Recorded data below:
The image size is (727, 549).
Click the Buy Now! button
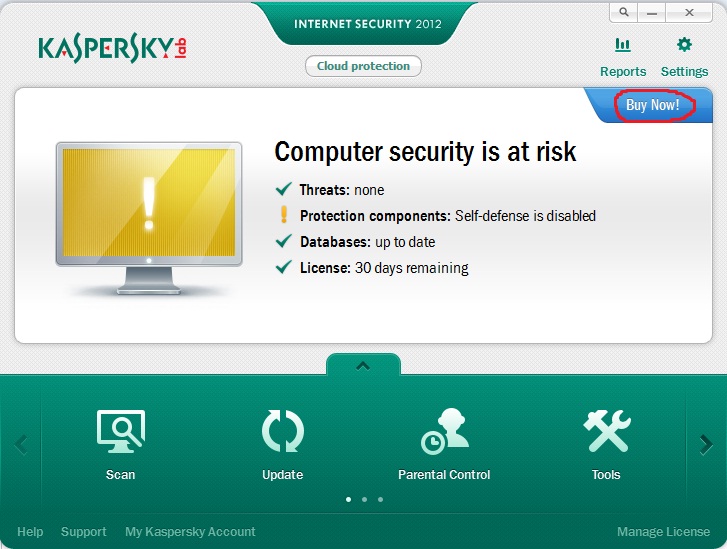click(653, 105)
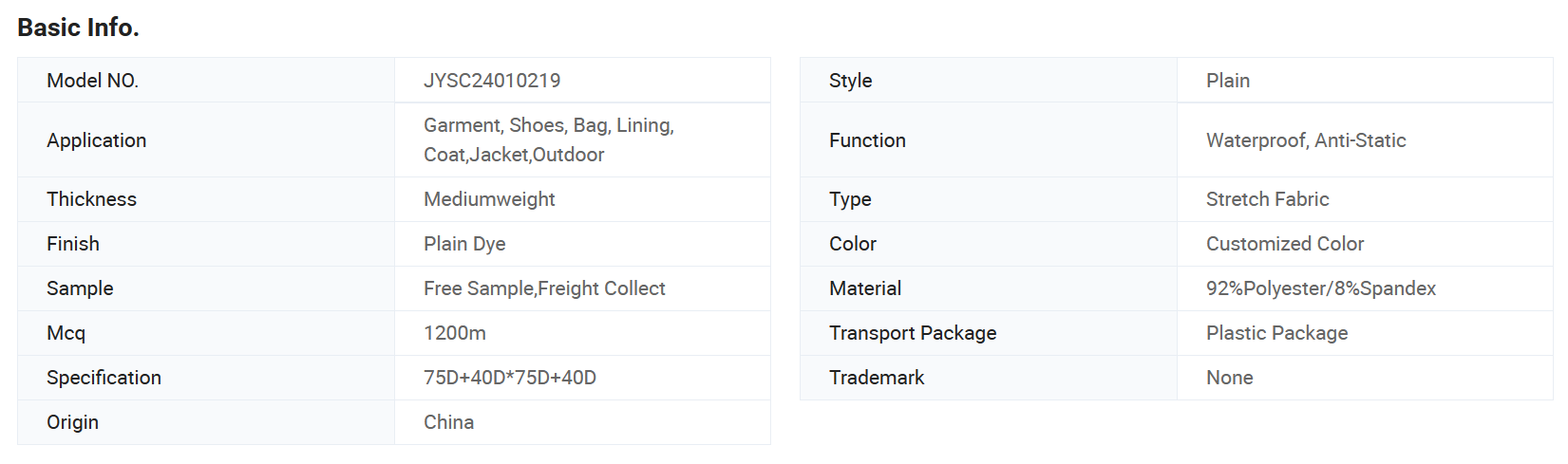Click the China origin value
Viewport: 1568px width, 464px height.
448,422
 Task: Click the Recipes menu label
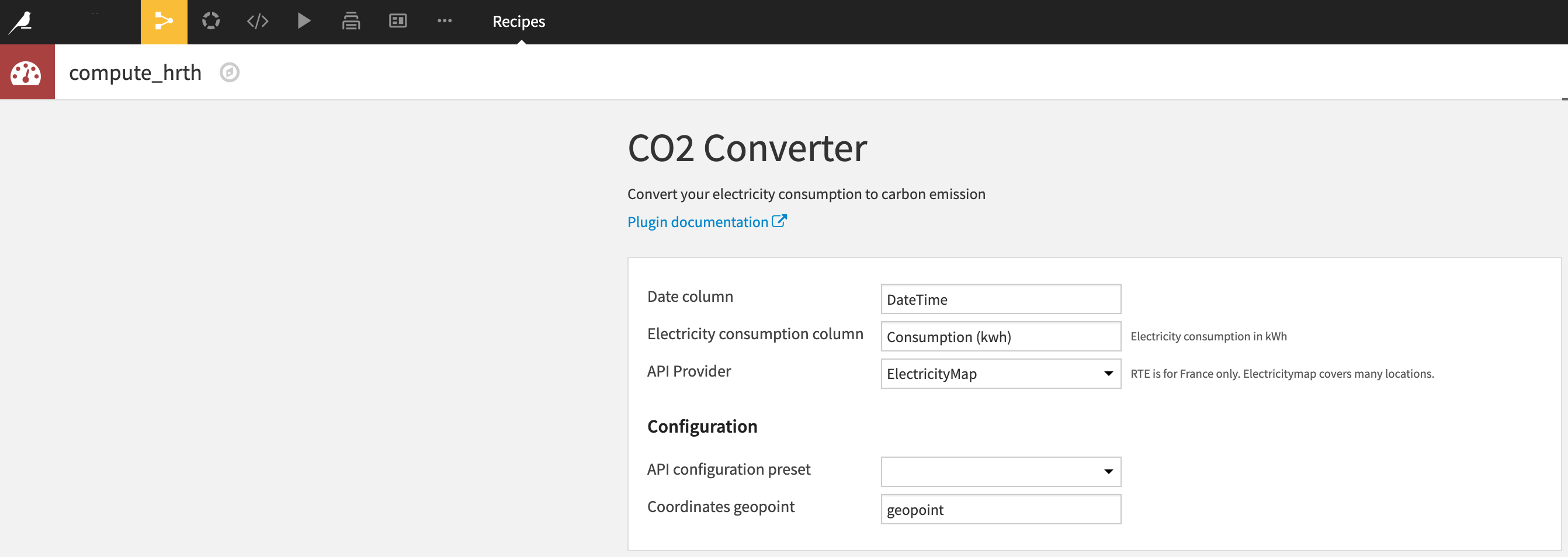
End of Recorded data.
» **What you will do**
Nothing but the pictures is to be left out; the rest of the listing should be copied exactly.

» **Answer**
The image size is (727, 549).
Click the Buy Now! button
click(653, 105)
Click the China origin value
Viewport: 1568px width, 464px height.
448,422
 Task: Click the Recipes menu label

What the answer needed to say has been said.